Wynn was instrumental in the development of a wide range of luxury casino properties including the Golden Nugget, Mirage, Treasure Island, Bellagio, Wynn and Encore in Las Vegas; Golden Nugget in Atlantic City, New Jersey; Beau Rivage in Biloxi, Mississippi; Wynn Macau in Macau; and Encore Boston Harbor in Massachusetts.
The Nevada Supreme Court ruled against him in March 2022 in the Gaming Commission case, finding that a state judge in Las Vegas acted “prematurely” in late 2020 when she sided with Wynn’s lawyers and ruled the state lacked authority to punish him. His attorneys argued that the Gaming Control Board no longer had legal jurisdiction over the mogul.

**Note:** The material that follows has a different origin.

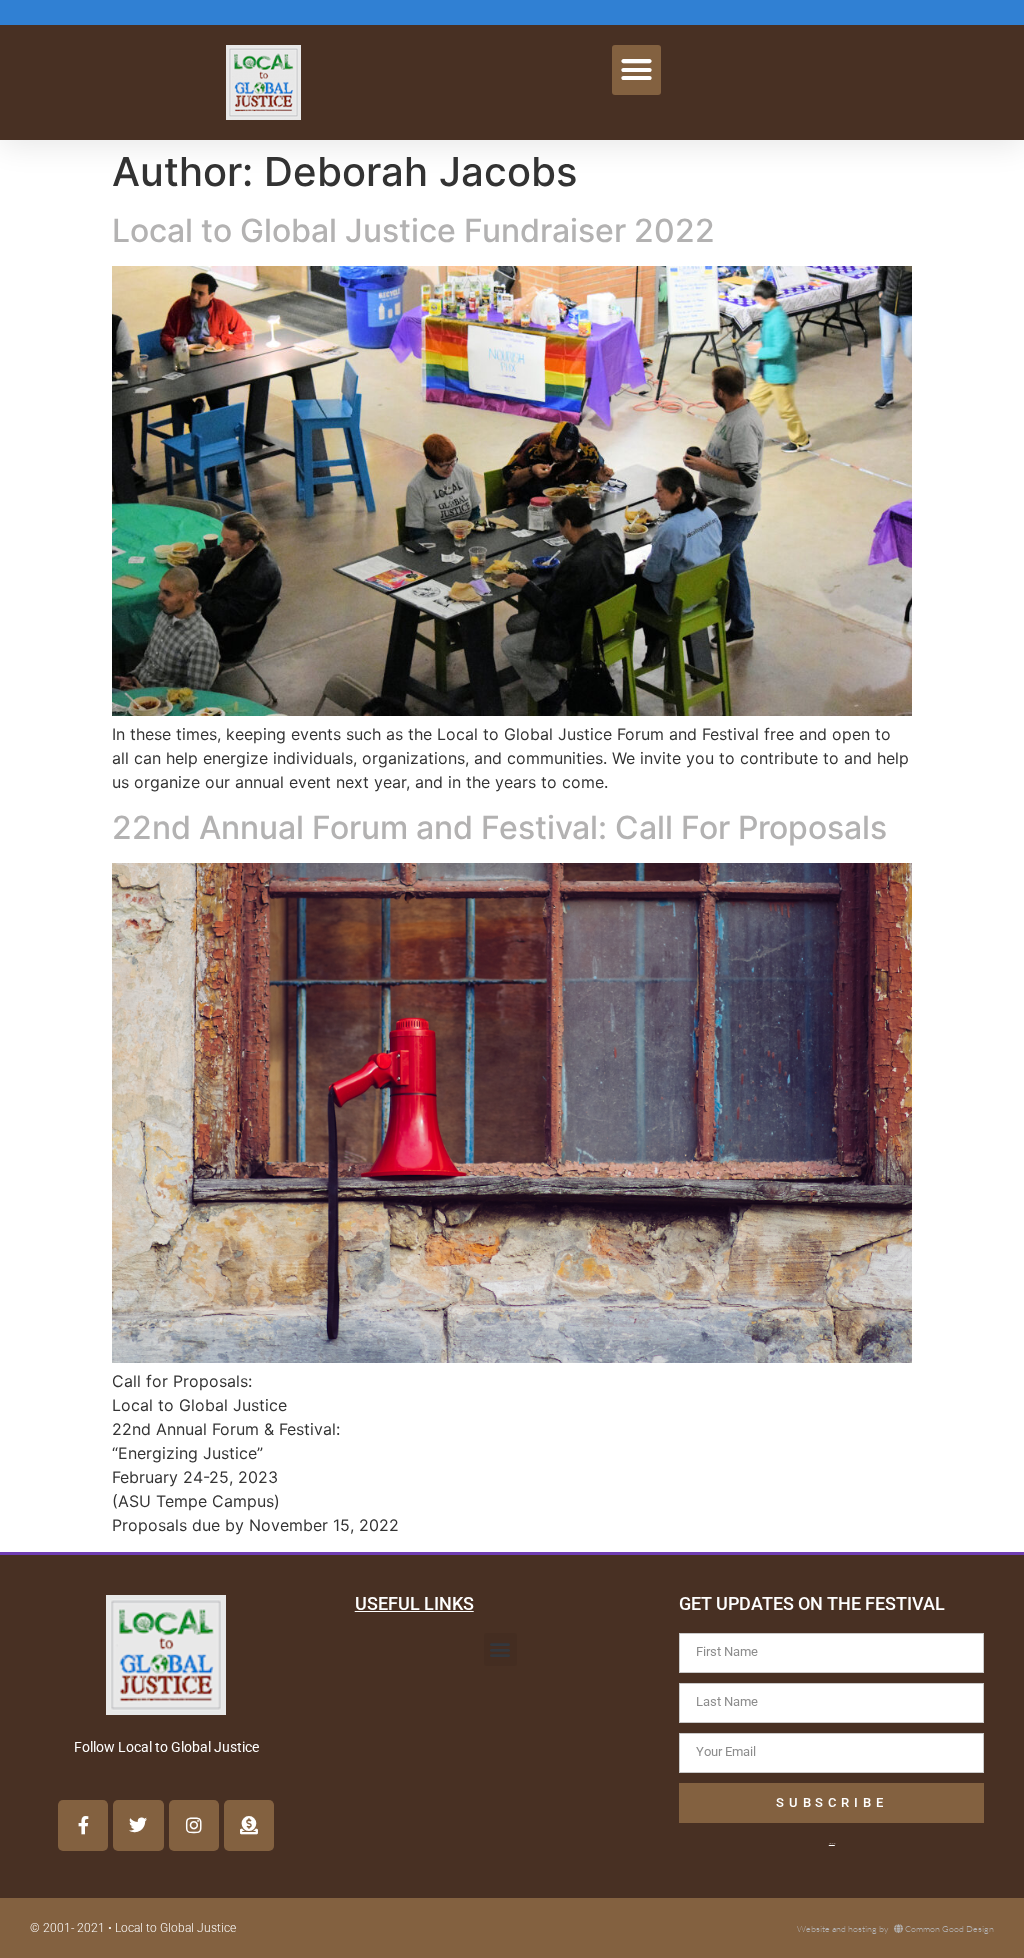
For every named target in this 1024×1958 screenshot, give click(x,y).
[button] (637, 70)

State regulators launched their investigation after the allegations against the casino owner emerged. The board said Wynn’s license had been placed on administrative hold and the commission moved in October 2019 to discipline or fine Wynn. At a December 2019 hearing, commissioners began considering a fine of up to $500,000 and a declaration that Wynn was unsuitable to renew ties to gambling in Nevada.
Months before that decision, the commission also fined his former company a record $20 million for failing to investigate the misconduct claims leveraged against the former CEO; while Massachusetts gambling regulators fined Wynn Resorts another $35 million and new company chief executive Matthew Maddox $500,000 for failing to disclose while applying for a license for the Encore Boston Harbor resort that there had been allegations against Wynn.
Wynn Resorts agreed in November 2019 to accept $20 million in damages from Wynn and $21 million more from insurance carriers on behalf of current and former employees of Wynn Resorts to settle shareholder lawsuits accusing company directors of failing to disclose misconduct allegations, notes Associated Press.